Inversion of Control – Why is It Named That Way?

definitioninversion-of-controlioc-containersnaming

The words invert or control are not used at all to define Inversion of Control in the definitions that I've seen.

Definitions

Wikipedia

inversion of control (IoC) is a programming technique, expressed here
in terms of object-oriented programming, in which object coupling is
bound at run time by an assembler object and is typically not known at
compile time using static analysis. ~http://en.wikipedia.org/wiki/Inversion_of_control

Martin Fowler

Inversion of Control is a common pattern in the Java community that helps wire lightweight containers or assemble
components from different projects into a cohesive application. ~ based on http://www.martinfowler.com/articles/injection.html (reworded)


So why is Inversion of Control named Inversion of Control? What control is being inverted and by what? Is there a way to define Inversion of Control using the terminology: invert and control?

Best Answer

Let's say you have some sort of "repository" class, and that repository is responsible for handing data to you from a data source.

The repository could establish a connection to the data source by itself. But what if it allowed you to pass in a connection to the data source through the repository's constructor?

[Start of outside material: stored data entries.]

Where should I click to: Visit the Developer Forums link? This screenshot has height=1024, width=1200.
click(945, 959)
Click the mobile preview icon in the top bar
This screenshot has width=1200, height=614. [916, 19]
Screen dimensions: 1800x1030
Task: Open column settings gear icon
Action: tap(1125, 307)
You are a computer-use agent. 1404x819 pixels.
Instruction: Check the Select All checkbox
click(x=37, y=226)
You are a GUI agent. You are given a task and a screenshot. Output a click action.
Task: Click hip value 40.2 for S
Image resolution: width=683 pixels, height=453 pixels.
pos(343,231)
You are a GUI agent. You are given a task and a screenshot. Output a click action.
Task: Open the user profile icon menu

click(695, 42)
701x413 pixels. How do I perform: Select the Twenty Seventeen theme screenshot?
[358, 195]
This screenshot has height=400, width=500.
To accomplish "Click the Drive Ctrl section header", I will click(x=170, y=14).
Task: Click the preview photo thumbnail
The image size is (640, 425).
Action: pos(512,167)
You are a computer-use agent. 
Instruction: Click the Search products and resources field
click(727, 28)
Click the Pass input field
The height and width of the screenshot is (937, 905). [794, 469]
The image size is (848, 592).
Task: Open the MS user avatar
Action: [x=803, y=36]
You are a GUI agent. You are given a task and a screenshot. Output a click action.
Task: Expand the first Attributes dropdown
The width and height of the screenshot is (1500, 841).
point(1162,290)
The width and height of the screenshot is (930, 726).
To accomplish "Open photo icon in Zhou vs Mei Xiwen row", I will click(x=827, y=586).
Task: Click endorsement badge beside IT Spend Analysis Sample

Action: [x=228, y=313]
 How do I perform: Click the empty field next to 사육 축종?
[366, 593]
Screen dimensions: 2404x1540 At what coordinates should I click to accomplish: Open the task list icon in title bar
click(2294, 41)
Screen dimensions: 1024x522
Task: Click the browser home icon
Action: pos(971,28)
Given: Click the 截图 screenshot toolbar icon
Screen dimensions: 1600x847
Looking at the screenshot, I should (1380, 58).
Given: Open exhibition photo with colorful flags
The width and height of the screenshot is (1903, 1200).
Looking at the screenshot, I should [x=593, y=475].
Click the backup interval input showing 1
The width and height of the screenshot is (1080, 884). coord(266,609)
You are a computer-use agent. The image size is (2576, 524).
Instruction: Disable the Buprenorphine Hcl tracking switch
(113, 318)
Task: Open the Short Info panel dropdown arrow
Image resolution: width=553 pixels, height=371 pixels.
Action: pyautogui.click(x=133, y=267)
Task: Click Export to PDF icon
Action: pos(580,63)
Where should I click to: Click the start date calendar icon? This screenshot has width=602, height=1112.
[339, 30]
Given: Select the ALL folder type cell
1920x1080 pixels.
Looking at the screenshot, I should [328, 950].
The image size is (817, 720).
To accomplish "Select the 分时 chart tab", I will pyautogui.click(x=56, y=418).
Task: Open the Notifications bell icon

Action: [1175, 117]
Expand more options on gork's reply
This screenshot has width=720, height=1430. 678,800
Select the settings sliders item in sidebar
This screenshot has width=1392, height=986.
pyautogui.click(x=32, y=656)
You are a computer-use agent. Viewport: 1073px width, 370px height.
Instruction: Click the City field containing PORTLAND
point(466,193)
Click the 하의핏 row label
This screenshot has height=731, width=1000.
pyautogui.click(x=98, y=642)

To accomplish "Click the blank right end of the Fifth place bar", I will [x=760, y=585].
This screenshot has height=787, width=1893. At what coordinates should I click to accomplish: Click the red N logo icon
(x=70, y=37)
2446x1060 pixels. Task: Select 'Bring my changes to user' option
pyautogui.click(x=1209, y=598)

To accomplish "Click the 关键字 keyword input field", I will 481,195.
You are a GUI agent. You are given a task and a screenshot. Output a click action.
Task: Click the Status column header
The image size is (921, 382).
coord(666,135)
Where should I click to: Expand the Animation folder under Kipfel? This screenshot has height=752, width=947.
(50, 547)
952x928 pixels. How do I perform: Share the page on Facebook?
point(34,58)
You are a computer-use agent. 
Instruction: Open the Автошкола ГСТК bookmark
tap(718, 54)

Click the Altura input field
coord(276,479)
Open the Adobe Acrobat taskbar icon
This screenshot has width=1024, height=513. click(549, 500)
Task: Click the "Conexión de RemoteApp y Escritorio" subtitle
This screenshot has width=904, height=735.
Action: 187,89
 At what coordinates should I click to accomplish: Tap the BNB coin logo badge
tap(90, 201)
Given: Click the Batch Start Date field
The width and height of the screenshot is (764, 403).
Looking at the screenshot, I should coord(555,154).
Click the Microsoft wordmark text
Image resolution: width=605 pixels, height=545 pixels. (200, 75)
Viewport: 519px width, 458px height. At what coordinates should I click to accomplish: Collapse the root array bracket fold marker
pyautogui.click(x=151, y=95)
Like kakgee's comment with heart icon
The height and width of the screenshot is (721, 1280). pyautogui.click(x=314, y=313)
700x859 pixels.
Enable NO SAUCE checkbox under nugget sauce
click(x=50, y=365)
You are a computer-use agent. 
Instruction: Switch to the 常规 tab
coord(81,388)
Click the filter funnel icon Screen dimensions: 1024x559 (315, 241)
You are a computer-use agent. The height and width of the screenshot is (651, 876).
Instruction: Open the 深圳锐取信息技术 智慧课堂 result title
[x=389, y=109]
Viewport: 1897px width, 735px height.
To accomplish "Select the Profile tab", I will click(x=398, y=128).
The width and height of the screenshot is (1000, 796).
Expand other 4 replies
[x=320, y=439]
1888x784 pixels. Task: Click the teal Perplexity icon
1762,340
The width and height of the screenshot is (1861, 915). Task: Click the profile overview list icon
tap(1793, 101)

By allowing the caller to provide the connection, you have decoupled the data source connection dependency from the repository class, allowing any data source to work with the repository, not just the one that the repository specifies.

You have inverted control by handing the responsibility of creating the connection from the repository class to the caller.

Martin Fowler suggests using the term "Dependency Injection" to describe this type of Inversion of Control, since Inversion of Control as a concept can be applied more broadly than just injecting dependencies in a constructor method.